Try it >> Only one stretch of the data below is needed: the line with "Task: Open the Granular Scale dropdown" through the last line. Output it exactly and drop the pictures.

Study material >>
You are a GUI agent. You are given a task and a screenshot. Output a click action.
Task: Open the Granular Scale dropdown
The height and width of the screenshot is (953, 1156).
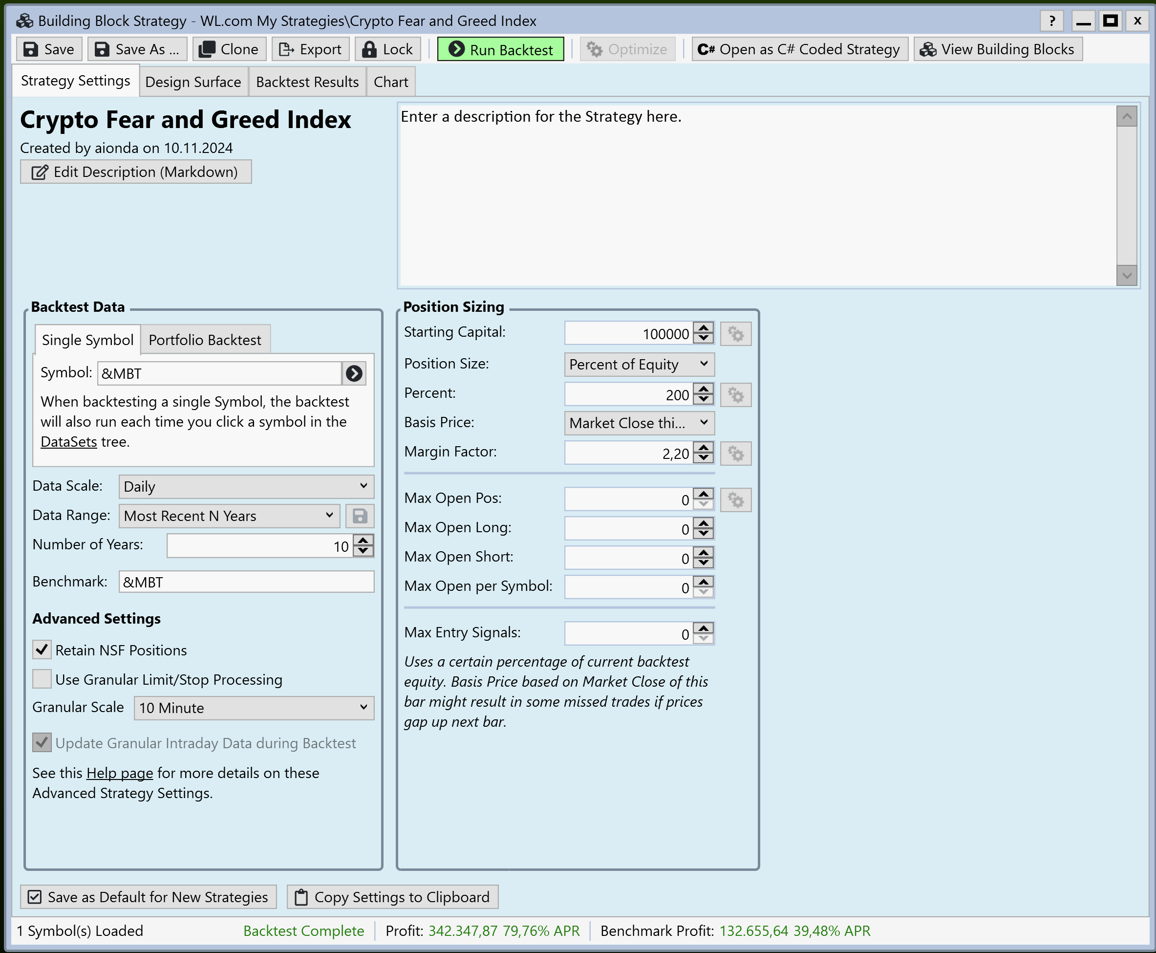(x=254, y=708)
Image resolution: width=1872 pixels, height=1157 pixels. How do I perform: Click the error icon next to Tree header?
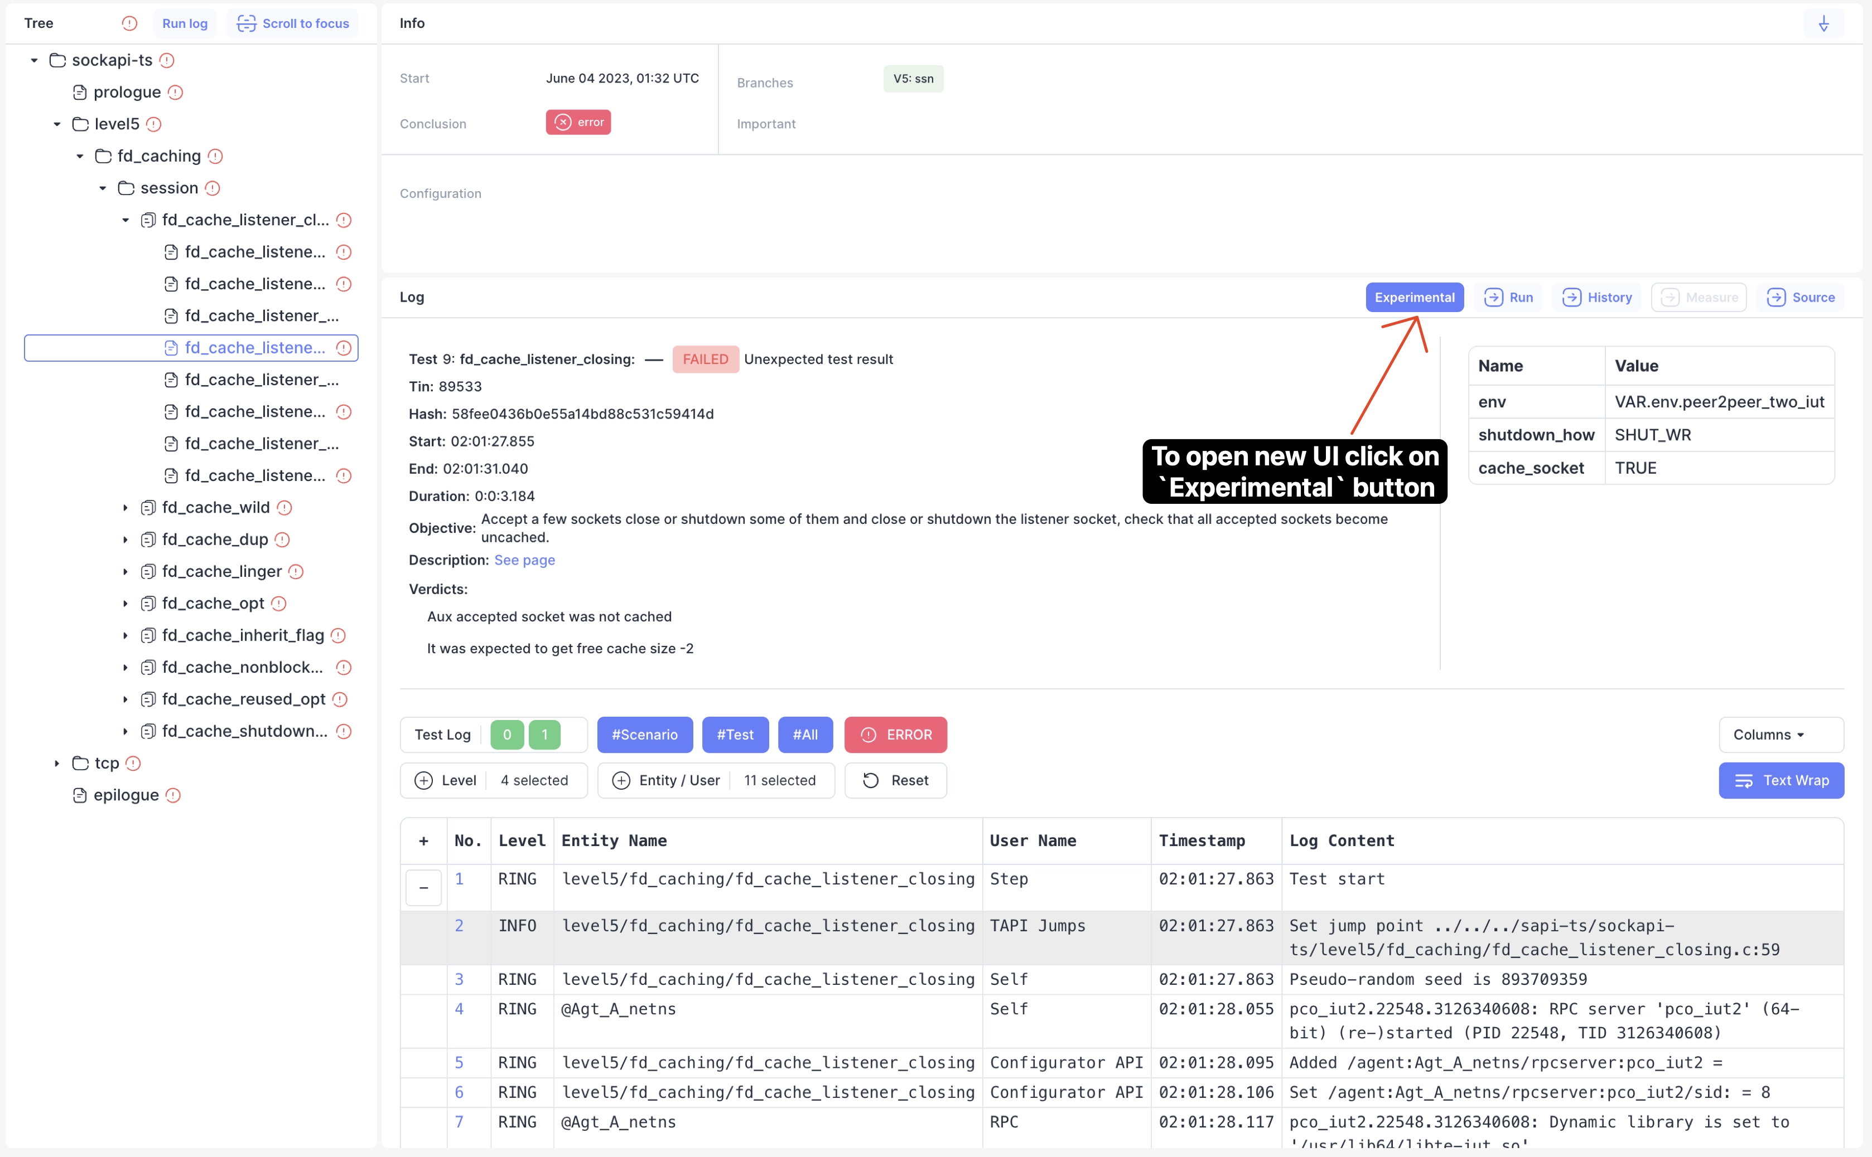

Solution to the problem >>
Task: Open the Granular Scale dropdown
The height and width of the screenshot is (953, 1156).
(x=254, y=708)
Image resolution: width=1872 pixels, height=1157 pixels. How do I perform: Click the error icon next to Tree header?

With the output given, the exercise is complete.